What the task requires
Wherever a line below holds the word "chevron", copy that line.

Stored data entries
==================================================

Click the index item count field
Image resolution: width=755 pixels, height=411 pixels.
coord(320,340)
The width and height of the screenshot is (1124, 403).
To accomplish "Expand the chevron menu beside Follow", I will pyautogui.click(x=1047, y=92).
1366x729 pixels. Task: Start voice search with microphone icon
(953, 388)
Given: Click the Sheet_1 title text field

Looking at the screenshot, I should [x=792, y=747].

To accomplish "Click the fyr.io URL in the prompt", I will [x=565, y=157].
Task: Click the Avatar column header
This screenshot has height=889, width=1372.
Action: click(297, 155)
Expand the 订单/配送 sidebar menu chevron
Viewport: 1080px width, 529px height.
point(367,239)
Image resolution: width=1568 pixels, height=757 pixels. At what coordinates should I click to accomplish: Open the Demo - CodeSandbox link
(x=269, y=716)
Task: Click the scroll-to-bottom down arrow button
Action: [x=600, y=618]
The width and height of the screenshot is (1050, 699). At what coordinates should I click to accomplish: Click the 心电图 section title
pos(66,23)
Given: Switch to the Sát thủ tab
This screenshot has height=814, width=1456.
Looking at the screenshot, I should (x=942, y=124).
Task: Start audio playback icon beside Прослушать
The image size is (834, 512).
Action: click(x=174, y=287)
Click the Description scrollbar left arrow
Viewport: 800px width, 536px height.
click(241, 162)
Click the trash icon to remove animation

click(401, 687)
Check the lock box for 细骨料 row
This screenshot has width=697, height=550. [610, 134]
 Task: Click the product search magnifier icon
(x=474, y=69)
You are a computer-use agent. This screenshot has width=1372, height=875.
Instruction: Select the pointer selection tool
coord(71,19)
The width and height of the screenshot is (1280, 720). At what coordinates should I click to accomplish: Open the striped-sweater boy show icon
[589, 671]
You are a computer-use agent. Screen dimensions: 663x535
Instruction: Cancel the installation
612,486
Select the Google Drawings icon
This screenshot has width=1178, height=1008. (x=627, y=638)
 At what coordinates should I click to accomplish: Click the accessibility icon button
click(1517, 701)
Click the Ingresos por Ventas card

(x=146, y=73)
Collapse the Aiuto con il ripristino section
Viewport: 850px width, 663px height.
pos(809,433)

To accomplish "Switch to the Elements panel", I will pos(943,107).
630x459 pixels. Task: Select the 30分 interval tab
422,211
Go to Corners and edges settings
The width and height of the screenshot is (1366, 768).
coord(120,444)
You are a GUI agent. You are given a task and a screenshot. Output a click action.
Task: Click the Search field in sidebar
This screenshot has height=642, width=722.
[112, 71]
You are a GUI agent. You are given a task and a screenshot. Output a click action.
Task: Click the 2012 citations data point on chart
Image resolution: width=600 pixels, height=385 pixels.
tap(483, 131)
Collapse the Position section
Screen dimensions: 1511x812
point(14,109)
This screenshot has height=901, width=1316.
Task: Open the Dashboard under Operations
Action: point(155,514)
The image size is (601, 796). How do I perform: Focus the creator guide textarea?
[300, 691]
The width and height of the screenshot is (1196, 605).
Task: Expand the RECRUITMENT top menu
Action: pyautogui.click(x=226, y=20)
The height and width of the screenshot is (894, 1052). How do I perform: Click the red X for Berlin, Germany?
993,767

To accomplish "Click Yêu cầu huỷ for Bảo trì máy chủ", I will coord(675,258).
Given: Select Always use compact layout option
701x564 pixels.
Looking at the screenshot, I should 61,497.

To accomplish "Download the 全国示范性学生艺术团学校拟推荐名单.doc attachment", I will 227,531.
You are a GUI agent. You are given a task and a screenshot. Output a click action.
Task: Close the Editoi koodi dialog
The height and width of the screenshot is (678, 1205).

==================================================

Your solution
To accomplish "Expand the chevron menu beside Follow", I will pyautogui.click(x=1047, y=92).
Expand the 订单/配送 sidebar menu chevron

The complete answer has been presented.